◆ WHAT YOU ARE ASKED TO DO:
Without pictures, output exactly the lines running from the line containing "Screen dimensions: 1024x467" to the end of the listing below.

*** Opening RECORDS PROVIDED ***

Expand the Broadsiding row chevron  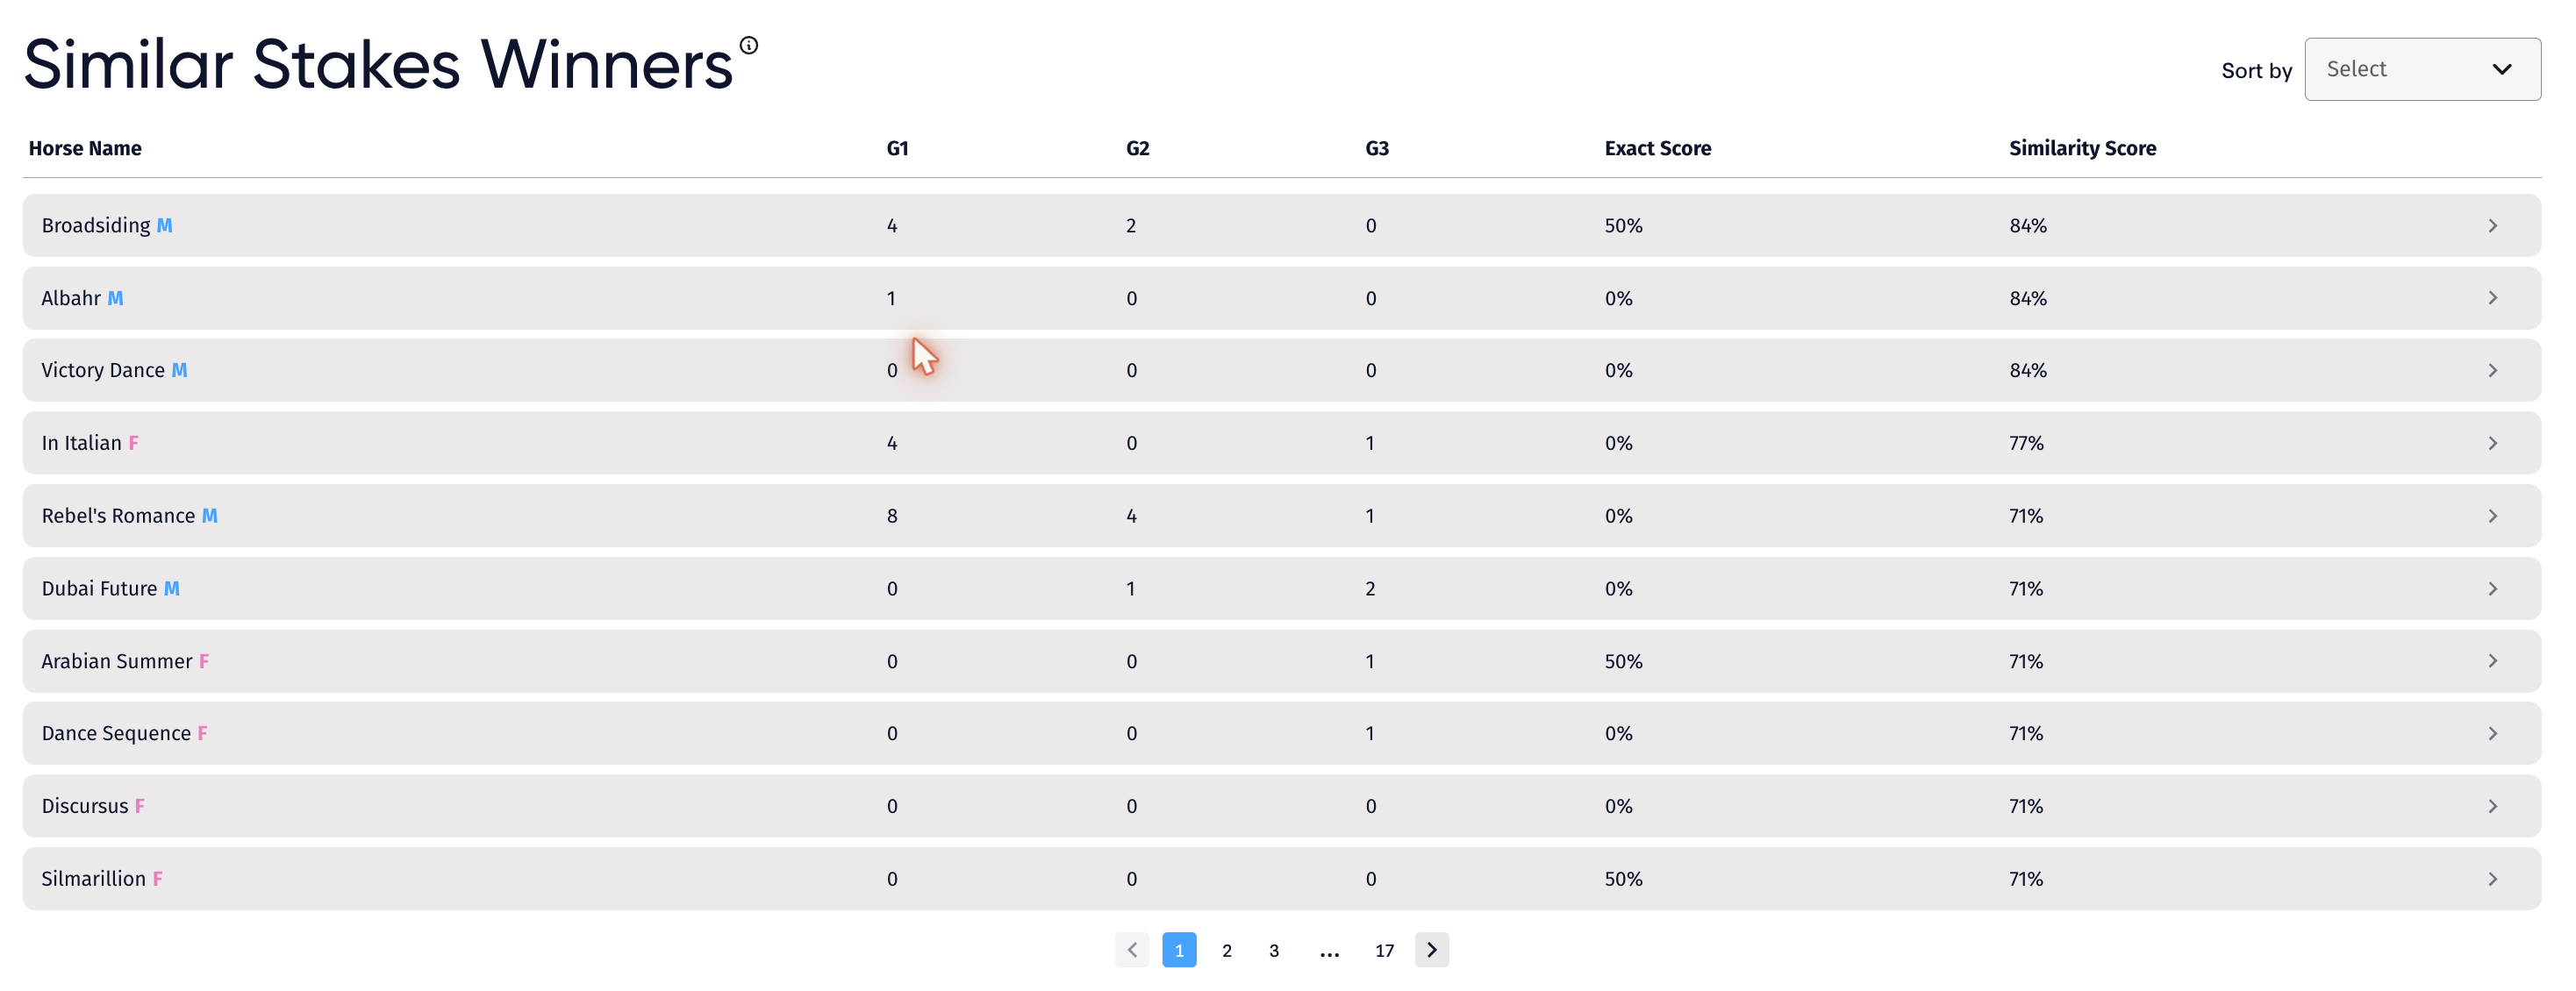pos(2492,226)
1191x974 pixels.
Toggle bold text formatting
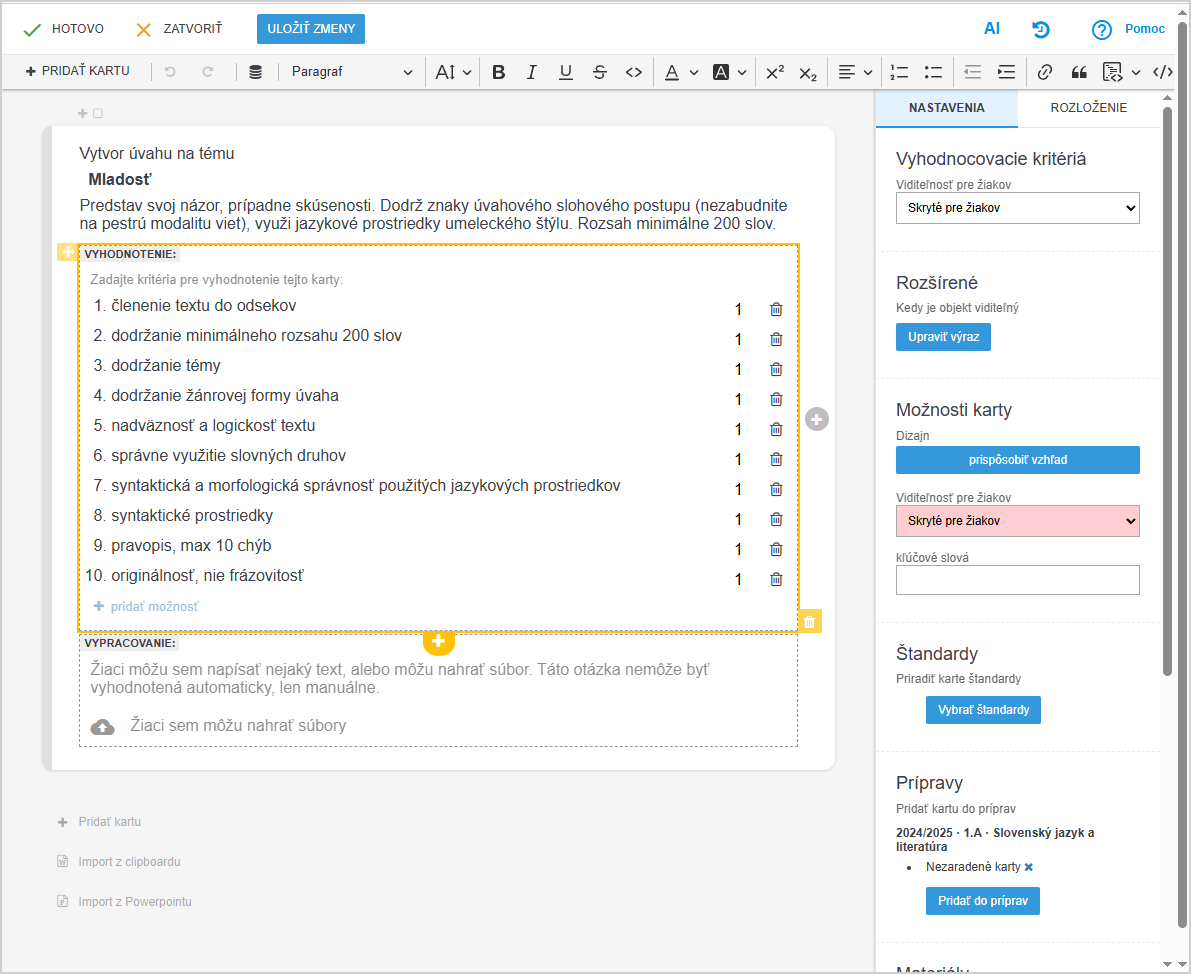pyautogui.click(x=499, y=72)
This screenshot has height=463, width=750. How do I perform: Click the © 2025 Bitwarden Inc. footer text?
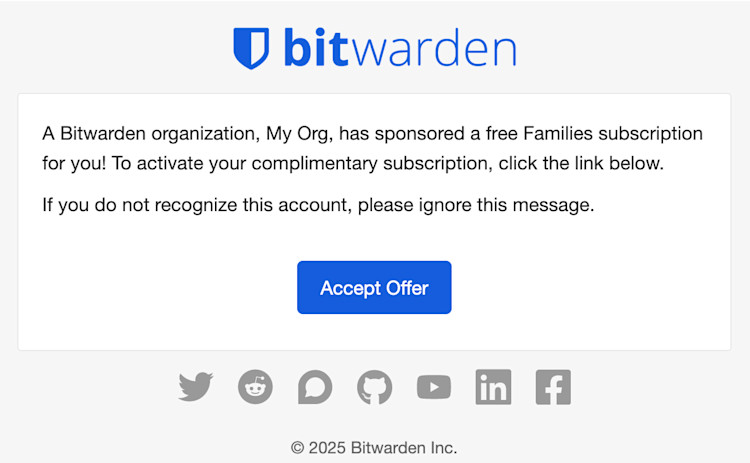tap(374, 447)
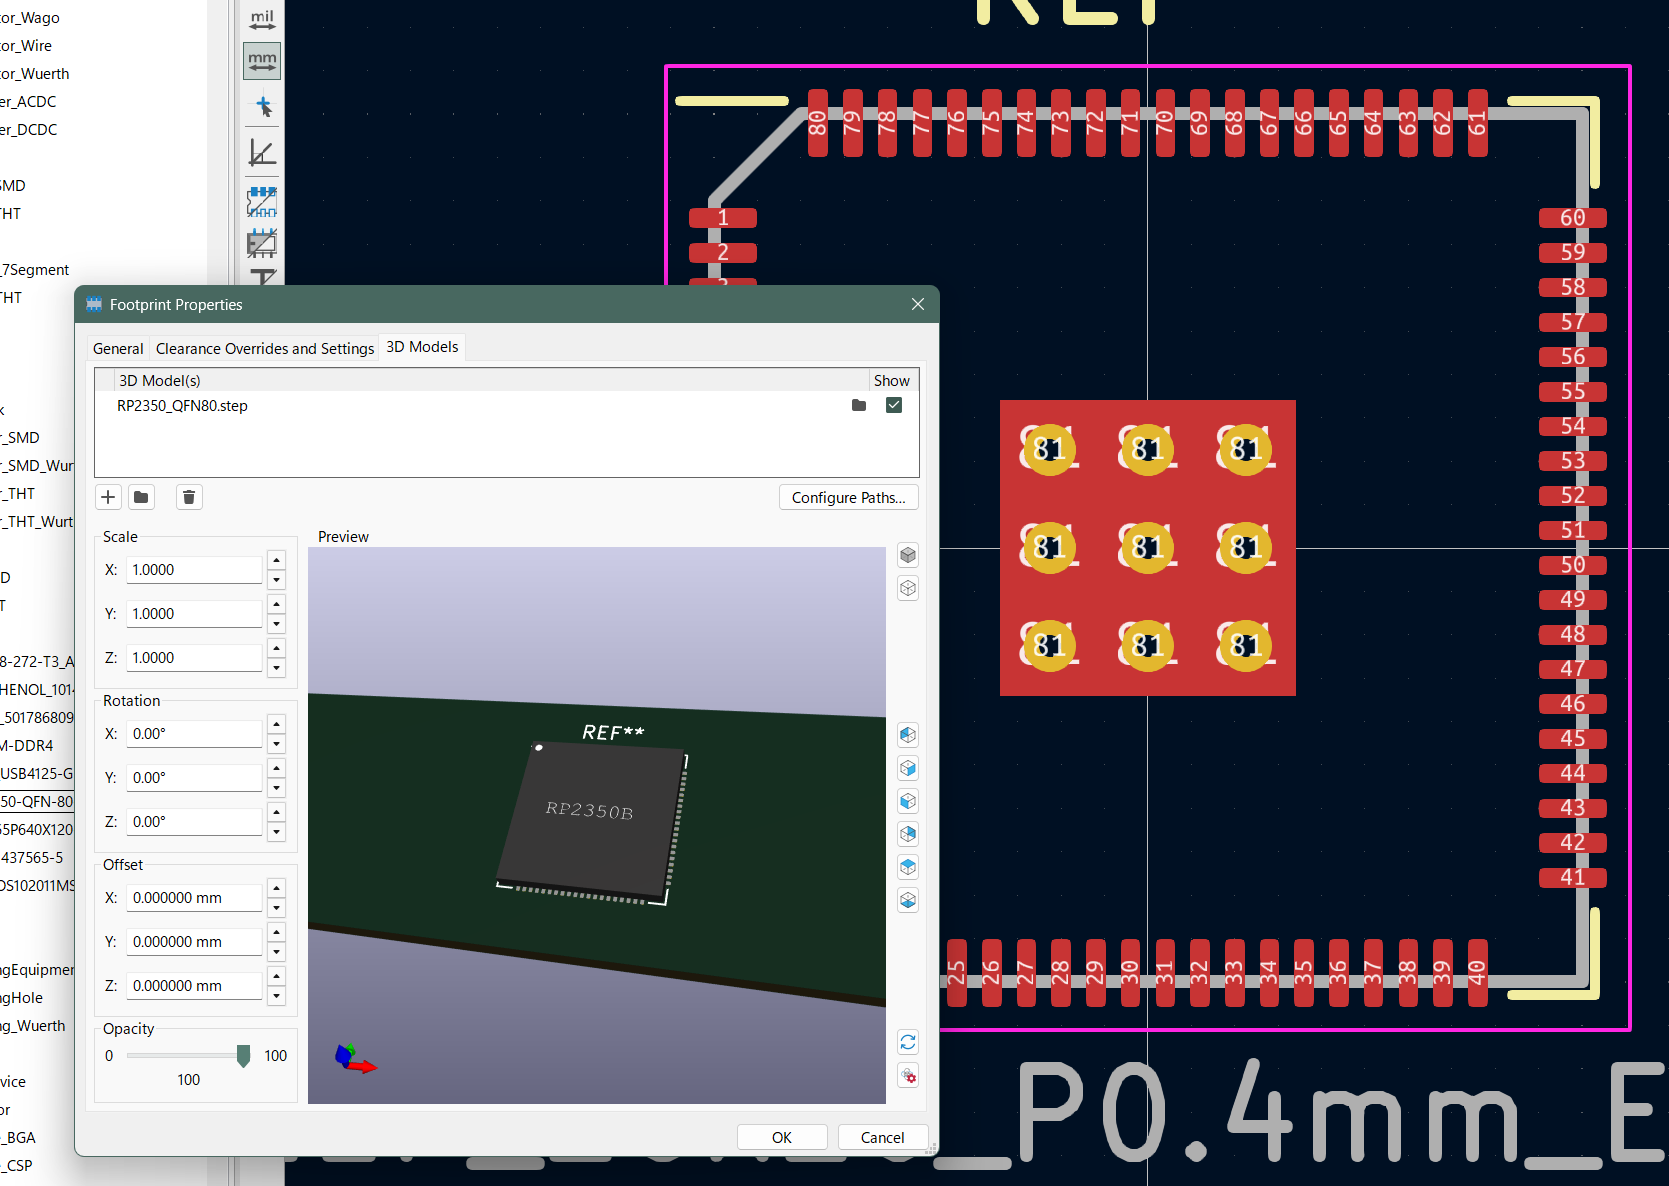The height and width of the screenshot is (1186, 1669).
Task: Click the Configure Paths button
Action: pos(848,497)
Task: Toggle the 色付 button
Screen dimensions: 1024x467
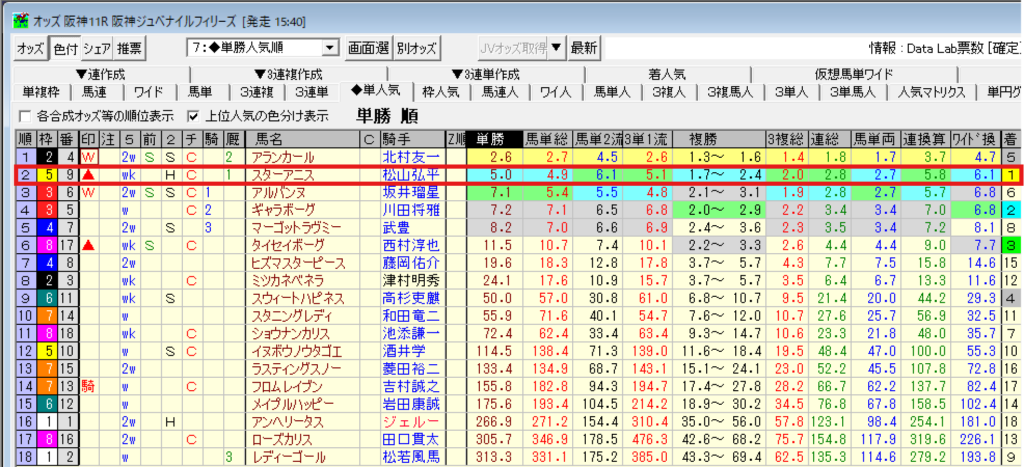Action: 64,48
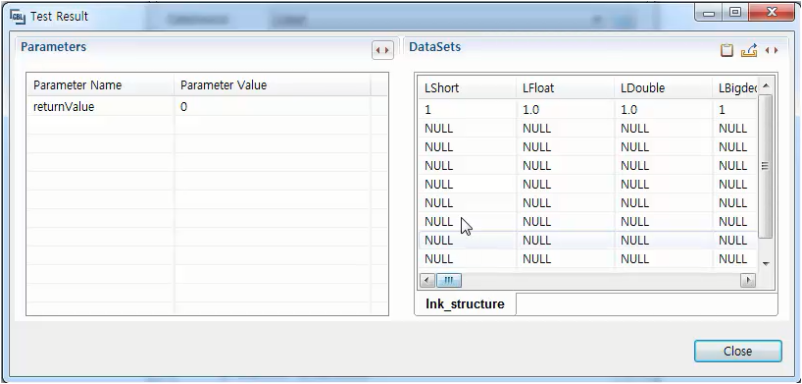Viewport: 802px width, 384px height.
Task: Collapse DataSets panel using arrows icon
Action: pos(771,50)
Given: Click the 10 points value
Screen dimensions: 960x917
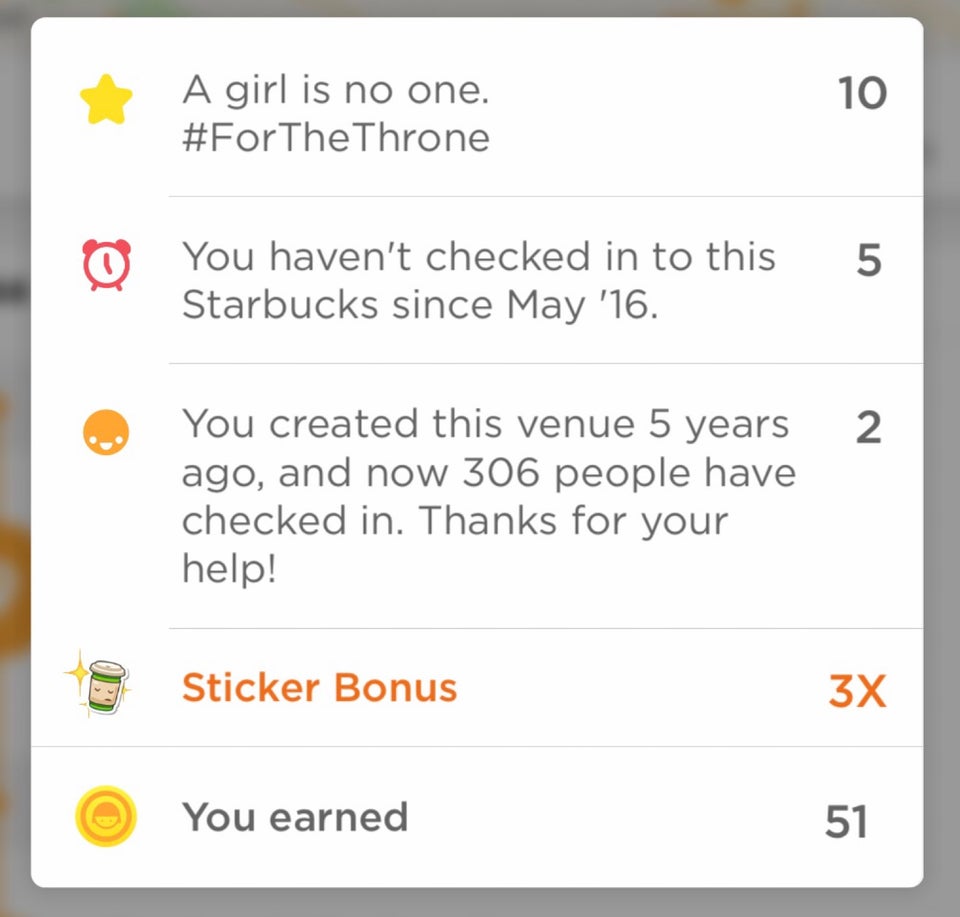Looking at the screenshot, I should 863,93.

*** Closing RECORDS PROVIDED ***

◆ ANSWER:
Screen dimensions: 1024x467
Action: 64,48
Viewport: 802px width, 384px height.
Task: Collapse DataSets panel using arrows icon
Action: pos(771,50)
Given: Click the 10 points value
Screen dimensions: 960x917
Looking at the screenshot, I should 863,93.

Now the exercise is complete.